Following warm-ups, boxing lessons begin. 

“Then we break into a boxing thing, and the connection with boxing is that there’s no definitive research, but they have found that boxing is one of the most overall fitness-producing exercises. Hockey is another one,” Gardner said. “We don’t have a huge aerobic component but the boxing quickly brings up your heart rate, it builds upper body strength, and the memorizing of the combinations.”

Gardner said some fighters report symptoms disappearing for a few hours following completion of the routine. 

“It’s a progressive disease, so we don’t claim to cure it, but what we have seen, multiple times, is that it delays the progression,” she said. “We do lose people really regularly, and it’s hard.”

“Merry” Mike Mullen, 62, of Laconia, is a volunteer and participant in the program at the Downtown Gym. He said he enjoys boxing and the program is impressive.

“A couple years here, I did maybe a year and a half down in Andover, Mass. I went to the Andover Y for at least a year and a half there, they had a program there,” he said. “It’s a much wider, more in-depth program here than there was in Andover. Andover, they kind of pulled all levels, everybody together. The workout was about an hour twice a week, but it wasn’t really an hour. It’s like herding cats.”

Mullen said Page and Gardner run a tight ship and provide an excellent workout for the right reasons. 

“Here, I won’t say it's cracking the whip, but it’s getting everybody focused, 'Let’s go, let’s warm up.' Otherwise everybody will mill around, it’s natural.

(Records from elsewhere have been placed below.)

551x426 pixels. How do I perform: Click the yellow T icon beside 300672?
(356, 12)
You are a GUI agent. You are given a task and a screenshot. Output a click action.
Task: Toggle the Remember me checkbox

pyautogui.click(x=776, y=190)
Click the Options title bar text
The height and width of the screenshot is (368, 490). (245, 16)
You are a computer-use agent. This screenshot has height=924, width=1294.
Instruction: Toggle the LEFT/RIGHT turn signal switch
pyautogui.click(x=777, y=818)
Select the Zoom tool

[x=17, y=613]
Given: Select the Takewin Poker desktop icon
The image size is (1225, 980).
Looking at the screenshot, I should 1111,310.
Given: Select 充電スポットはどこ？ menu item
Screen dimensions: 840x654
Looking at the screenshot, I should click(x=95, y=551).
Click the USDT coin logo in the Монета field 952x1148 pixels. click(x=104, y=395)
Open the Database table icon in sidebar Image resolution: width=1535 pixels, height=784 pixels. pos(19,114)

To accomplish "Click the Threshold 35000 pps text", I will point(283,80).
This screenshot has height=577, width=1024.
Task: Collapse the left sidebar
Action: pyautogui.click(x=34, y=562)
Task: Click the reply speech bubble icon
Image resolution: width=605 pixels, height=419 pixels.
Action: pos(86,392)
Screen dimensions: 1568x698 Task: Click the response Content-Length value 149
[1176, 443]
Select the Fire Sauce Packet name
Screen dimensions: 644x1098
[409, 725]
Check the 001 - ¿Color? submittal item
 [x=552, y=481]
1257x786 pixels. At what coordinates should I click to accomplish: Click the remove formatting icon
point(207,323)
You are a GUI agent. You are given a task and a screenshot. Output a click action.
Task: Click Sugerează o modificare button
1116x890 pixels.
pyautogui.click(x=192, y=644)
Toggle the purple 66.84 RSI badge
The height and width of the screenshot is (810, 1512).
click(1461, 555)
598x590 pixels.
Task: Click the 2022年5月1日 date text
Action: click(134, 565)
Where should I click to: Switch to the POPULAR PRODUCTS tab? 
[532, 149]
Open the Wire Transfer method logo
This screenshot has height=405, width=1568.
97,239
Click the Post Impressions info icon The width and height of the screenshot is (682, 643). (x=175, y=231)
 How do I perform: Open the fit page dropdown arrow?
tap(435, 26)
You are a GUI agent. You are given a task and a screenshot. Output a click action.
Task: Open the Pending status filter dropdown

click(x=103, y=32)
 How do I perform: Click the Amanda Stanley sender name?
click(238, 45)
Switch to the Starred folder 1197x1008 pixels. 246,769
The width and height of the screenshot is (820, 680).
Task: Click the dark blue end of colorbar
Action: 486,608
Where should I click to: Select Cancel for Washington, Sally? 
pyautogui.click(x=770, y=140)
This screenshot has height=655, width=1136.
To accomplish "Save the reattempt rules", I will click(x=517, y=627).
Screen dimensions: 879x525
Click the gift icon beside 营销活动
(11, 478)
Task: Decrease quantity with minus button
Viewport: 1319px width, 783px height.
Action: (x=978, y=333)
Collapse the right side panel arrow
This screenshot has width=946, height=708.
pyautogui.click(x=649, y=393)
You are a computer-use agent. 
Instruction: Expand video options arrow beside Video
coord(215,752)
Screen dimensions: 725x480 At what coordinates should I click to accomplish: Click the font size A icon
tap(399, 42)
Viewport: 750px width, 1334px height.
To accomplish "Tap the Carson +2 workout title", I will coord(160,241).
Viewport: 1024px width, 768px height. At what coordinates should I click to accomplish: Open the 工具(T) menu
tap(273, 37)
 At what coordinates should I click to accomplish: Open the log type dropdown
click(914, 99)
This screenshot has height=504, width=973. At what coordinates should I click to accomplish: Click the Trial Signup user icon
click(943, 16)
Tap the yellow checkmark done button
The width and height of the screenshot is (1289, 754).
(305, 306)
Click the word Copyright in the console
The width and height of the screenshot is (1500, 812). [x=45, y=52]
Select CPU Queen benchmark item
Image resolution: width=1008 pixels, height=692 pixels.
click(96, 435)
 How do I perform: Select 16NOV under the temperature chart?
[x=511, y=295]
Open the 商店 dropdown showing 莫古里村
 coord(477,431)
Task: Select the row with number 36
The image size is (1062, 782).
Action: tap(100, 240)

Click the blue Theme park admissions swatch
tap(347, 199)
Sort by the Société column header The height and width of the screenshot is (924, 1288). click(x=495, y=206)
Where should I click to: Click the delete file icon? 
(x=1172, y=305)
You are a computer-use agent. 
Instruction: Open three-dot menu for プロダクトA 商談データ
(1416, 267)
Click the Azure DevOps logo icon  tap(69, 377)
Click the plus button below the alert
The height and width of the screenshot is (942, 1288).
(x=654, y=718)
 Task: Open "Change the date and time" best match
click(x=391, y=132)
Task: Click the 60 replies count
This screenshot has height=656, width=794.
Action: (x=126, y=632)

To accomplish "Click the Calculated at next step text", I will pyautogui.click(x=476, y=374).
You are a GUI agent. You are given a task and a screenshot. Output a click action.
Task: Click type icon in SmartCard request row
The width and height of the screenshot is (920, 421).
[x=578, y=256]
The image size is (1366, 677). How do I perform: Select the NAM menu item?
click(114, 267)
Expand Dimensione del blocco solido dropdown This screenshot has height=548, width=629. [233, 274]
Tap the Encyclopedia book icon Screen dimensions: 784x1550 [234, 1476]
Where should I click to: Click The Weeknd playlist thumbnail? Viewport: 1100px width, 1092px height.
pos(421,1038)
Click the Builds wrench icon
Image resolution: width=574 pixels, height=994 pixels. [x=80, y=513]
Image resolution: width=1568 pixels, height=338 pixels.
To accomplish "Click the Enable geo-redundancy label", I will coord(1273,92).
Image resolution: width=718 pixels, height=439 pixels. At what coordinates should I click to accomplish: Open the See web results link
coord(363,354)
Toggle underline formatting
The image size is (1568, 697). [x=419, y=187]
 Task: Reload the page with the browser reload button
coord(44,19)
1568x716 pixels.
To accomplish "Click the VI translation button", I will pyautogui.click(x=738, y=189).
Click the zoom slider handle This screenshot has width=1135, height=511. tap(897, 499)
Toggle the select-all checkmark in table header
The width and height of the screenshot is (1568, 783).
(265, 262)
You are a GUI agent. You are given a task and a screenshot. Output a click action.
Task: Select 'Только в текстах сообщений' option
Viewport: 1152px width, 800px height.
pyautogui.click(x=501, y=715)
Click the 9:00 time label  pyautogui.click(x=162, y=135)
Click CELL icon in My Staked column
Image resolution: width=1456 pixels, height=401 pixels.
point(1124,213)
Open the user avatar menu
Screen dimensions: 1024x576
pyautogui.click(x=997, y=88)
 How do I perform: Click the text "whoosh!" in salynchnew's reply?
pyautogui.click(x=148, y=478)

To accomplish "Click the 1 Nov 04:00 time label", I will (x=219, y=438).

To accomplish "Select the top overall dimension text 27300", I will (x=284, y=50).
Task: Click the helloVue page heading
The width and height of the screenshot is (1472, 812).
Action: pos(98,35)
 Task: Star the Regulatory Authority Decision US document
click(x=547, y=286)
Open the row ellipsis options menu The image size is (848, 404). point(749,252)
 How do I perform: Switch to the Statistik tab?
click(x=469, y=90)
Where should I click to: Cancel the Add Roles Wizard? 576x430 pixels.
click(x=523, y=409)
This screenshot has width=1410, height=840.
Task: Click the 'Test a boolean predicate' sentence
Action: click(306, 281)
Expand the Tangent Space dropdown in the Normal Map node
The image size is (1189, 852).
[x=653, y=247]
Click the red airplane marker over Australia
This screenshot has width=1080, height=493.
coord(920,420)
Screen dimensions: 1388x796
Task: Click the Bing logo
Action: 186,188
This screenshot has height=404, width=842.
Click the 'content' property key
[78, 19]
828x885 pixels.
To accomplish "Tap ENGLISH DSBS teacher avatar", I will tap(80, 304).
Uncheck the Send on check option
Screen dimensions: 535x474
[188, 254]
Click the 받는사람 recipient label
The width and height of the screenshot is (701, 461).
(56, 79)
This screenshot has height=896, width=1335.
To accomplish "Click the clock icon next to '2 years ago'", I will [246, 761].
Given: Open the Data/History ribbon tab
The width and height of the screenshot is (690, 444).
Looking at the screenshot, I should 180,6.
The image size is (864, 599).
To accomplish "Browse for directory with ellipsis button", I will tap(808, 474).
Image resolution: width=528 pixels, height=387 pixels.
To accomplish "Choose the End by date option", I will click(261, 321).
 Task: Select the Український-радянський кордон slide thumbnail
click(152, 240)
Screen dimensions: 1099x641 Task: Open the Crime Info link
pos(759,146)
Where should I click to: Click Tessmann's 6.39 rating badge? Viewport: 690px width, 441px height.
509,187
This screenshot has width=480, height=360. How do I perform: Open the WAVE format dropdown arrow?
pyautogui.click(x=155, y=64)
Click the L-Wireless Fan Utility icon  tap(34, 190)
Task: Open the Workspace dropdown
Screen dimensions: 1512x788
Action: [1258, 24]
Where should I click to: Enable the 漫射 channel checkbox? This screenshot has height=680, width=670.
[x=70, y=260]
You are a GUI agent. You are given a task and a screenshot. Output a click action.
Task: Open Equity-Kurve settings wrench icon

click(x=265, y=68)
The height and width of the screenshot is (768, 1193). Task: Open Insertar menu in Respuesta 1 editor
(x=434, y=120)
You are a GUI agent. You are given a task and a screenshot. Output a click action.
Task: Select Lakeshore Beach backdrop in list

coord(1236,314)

So I love that about it. All of the coaches, including the owner who’s a coach, they bring in their own style — it’s great because they look at focusing some on core, some on strength, some on stretching, but it all comes together beautifully,” he said. “It’s because it’s more focused and targeted on some of the things that you’ll end up dealing with within Parkinson's at some point in time. Some of the people here, they’ve never really had the tremors and stuff like that in their arms, like I do. They have more difficulty with walking and agility and being steady on their feet. I don’t have that at this point in time, I just have the tremors, and only in the right arm.”

A major piece of Parkinson’s disease that affects quality of life is cognitive disability. Most people recognize the physical side but aren’t clued into the cognitive issues to the same degree, he said.

“There’s a big cognitive aspect to this, too. I can go to a gym, they can go to a gym and just work out. But are you going to get the same overall targeted exercises, stretching and workout that you would get? No, you wouldn’t,” he said. “As you get older and you get my age and you have this affliction, it’s different. It does affect your cognitive function to varying degrees.”

Linda Gray attends workout sessions with her husband Roger and said it’s become a necessary part of his regular treatment. 

“There’s good days and bad days. If you saw him on Friday you would not know he’s the same person today. Today he can hardly move. It’s just Parkinson's, it’s how it is. Same meds, regular sleep, diet, you know, everything,” she said. “We insist on coming. It’s beneficial that he keeps coming, he has to keep coming. It’s stimulating the brain, multitasking, and that’s one of the difficulties with Parkinson's.”

There are about 50 participants in the program now, but Gardner and Page are shooting to increase that figure to around 70.

“They have to stick with it, they can’t just do it sporadically,” Gardner said. “We modify everything to what’s happening on a daily basis, some people will have more symptoms one day and fewer symptoms another day. You’ve got to be present to what’s in front of you. We’re always concerned about safety, nobody falls — we keep track.”